1. XYZ had sales of $19,000 (95 units at $200 each). Manufacturing costs consisted of direct labor $2,500, direct materials $2,600, variable factory overhead $3,600 and fixed factory overhead $800. Selling expenses totaled $4,900 ($1,200 variable and $3,700 fixed) and administrative expenses totaled $4,700 ($1,100 variable and $3,600 fixed)

a. what is the break even point in units?

b. what is the break even point in dollars?

c. what is the break even point in dollars if XYZ wants to achieve $12,000 net income?

2. The following is selected information from Reliant Company for the fiscal years ended December 31, 2017:

Reliant Company had net income of $682,000

Depreciation was $37,000

Interest payable increased by $7,000

Purchases of equipment were $120,000

Accounts receivable decreased by $34,000

Bonds payable issued were $50,000

Accounts payable increased by $18,000

Disposals of equipment for $86,000 resulted in a $7,400 gain

Prepaid expenses increased by $24,000

Dividends of $15,000 were paid to shareholders; and

Cash balance on January 1, 2017 was $225,000.

───

[To do]
1. Copy everything in the accounting exercises from "Bonds payable issued" down to "2017 was $225,000.", replacing "Bonds payable" with "Notes payable".
2. In the accounting exercises, what gain resulted when Reliant Company disposed of equipment for $86,000?

[Saved data entries]
───

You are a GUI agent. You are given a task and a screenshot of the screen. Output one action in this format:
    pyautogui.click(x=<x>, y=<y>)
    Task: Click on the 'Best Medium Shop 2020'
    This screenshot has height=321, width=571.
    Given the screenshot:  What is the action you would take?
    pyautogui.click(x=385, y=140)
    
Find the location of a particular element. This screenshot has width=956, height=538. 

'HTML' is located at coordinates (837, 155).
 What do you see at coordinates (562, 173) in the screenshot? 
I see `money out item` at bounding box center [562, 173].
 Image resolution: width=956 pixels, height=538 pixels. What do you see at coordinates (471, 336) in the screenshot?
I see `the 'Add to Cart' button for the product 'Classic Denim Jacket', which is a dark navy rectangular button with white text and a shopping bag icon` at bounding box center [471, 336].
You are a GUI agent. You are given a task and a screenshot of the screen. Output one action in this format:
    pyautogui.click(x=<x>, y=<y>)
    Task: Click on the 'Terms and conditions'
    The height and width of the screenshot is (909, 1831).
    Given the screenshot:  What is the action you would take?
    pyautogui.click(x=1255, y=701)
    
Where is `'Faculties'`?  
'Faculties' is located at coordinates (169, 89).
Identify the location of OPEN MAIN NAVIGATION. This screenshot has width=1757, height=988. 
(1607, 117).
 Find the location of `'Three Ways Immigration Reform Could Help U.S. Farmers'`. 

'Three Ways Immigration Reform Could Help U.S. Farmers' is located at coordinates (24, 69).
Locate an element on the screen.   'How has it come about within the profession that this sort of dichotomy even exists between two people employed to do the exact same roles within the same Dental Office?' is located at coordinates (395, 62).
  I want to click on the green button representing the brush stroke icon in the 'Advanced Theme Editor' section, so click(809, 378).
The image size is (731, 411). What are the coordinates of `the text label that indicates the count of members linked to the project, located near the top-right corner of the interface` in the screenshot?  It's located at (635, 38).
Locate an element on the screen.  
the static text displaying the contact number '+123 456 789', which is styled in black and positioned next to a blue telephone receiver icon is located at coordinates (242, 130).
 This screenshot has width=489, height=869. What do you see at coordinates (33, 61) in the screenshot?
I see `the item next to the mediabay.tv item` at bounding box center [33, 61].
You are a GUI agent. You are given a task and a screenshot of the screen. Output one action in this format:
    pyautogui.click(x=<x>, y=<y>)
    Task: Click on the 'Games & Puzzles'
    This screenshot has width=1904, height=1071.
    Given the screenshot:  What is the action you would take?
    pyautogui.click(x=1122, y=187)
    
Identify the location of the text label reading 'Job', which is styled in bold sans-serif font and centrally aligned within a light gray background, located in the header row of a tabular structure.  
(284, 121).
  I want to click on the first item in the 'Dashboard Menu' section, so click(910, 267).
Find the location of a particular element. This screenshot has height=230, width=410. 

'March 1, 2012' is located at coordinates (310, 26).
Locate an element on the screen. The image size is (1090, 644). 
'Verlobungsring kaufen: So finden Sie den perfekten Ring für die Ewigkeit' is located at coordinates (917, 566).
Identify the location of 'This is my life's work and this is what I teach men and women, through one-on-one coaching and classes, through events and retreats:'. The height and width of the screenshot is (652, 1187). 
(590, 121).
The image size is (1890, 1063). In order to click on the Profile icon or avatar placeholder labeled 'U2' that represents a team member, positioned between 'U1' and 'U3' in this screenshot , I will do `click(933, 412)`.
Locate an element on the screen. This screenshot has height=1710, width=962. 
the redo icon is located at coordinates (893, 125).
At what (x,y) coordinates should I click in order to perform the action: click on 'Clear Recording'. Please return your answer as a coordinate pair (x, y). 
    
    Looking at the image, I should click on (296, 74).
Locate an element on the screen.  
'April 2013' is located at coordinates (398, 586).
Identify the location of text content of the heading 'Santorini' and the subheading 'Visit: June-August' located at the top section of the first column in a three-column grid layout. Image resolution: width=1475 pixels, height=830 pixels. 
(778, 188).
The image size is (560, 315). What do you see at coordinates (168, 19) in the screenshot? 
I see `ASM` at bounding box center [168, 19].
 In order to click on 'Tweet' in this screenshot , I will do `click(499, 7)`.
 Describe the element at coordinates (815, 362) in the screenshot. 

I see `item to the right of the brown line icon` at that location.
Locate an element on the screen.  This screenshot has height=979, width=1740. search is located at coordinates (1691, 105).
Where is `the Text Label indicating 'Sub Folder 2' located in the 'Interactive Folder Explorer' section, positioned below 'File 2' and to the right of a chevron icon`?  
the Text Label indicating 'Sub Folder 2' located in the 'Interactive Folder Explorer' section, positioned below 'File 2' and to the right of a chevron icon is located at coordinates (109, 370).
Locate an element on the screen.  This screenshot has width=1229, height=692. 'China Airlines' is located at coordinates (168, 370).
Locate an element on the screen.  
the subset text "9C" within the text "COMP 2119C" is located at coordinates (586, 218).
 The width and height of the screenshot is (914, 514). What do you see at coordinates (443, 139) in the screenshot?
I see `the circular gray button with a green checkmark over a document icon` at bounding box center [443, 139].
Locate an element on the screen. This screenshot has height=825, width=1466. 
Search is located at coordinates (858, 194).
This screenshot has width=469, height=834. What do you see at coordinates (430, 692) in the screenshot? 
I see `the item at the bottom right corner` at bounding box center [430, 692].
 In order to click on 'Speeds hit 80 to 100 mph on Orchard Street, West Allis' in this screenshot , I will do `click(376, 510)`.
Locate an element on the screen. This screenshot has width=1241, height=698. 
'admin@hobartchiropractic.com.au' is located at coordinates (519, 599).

───

[Solved tasks]
1.
Notes payable issued were $50,000

Accounts payable increased by $18,000

Disposals of equipment for $86,000 resulted in a $7,400 gain

Prepaid expenses increased by $24,000

Dividends of $15,000 were paid to shareholders; and

Cash balance on January 1, 2017 was $225,000.

2. A $7,400 gain.